Local school divisions thus have little incentive to start a full-time virtual school even though they are the only ones empowered to do so. Worse, a change in leadership can mean an arbitrary reversal of policy and, as the Carroll County experience demonstrates, parents can find themselves scrambling at the last minute to ensure educational services for their child.
As a result, full-time virtual education exists in Virginia pretty much only on paper. More than 275,000 students in America are enrolled in full-time virtual schools, a number growing 30 percent a year – but Virginia is slipping into reverse. Thousands of Virginians are denied an opportunity they need, whether they be from military families, students on homebound instruction with medical needs, students with special education or gifted needs, or any child who would benefit from a virtual school because it would provide a better education.

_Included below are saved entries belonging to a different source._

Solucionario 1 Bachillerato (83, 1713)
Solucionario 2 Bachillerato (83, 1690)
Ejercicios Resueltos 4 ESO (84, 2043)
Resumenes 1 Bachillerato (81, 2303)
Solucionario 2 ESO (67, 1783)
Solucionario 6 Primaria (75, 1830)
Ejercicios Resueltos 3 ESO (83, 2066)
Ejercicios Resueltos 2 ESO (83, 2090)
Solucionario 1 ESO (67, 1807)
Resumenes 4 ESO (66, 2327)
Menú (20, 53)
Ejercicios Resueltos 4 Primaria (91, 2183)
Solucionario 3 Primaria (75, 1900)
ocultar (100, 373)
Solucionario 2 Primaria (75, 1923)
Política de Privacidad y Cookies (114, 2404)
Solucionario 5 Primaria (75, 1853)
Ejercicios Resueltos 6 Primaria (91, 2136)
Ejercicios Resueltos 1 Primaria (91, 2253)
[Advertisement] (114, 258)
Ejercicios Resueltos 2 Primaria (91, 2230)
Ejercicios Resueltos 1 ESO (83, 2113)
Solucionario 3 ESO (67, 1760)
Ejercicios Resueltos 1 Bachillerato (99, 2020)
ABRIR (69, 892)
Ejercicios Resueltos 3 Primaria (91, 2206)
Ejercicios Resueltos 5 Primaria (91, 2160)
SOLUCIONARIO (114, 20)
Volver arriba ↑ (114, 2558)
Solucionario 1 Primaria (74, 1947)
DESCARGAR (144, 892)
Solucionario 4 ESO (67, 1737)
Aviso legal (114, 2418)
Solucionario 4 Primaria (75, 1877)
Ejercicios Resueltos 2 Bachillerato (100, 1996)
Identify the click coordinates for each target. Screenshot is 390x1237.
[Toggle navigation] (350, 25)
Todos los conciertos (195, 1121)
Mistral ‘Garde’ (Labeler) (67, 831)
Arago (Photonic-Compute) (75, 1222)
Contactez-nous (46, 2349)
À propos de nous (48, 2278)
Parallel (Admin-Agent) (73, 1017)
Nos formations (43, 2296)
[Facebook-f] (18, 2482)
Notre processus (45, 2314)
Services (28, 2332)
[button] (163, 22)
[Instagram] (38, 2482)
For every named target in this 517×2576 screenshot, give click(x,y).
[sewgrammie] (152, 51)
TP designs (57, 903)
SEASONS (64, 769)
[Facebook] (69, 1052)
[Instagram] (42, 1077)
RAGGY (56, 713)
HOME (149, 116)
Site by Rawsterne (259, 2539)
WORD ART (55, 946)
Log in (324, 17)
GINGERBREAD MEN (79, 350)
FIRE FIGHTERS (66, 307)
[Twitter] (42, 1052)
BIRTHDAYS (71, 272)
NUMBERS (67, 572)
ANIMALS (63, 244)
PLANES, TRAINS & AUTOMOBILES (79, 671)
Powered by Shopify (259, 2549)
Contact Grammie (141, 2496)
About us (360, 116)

Bell has an answer for this, too. Another bill (HB 324) would create a Virtual Virginia School, contracting with a variety of providers to offer full-time online state-approved courses to Virginia’s students.
Local school divisions wouldn’t have to get into the business of managing a full-time online program. But those thousands of students would be able to receive needed educational opportunities currently denied them – and wouldn’t have to worry about whether those opportunities would be capriciously pulled away without warning.
Virginia’s system of public education governed exclusively by local school systems has generally worked well since its creation, but it was designed when fax machines were “high tech.” Reforming those laws in an age of broadband, tablets, and digital learning is badly needed if K-12 education is to keep up with the world in which we live.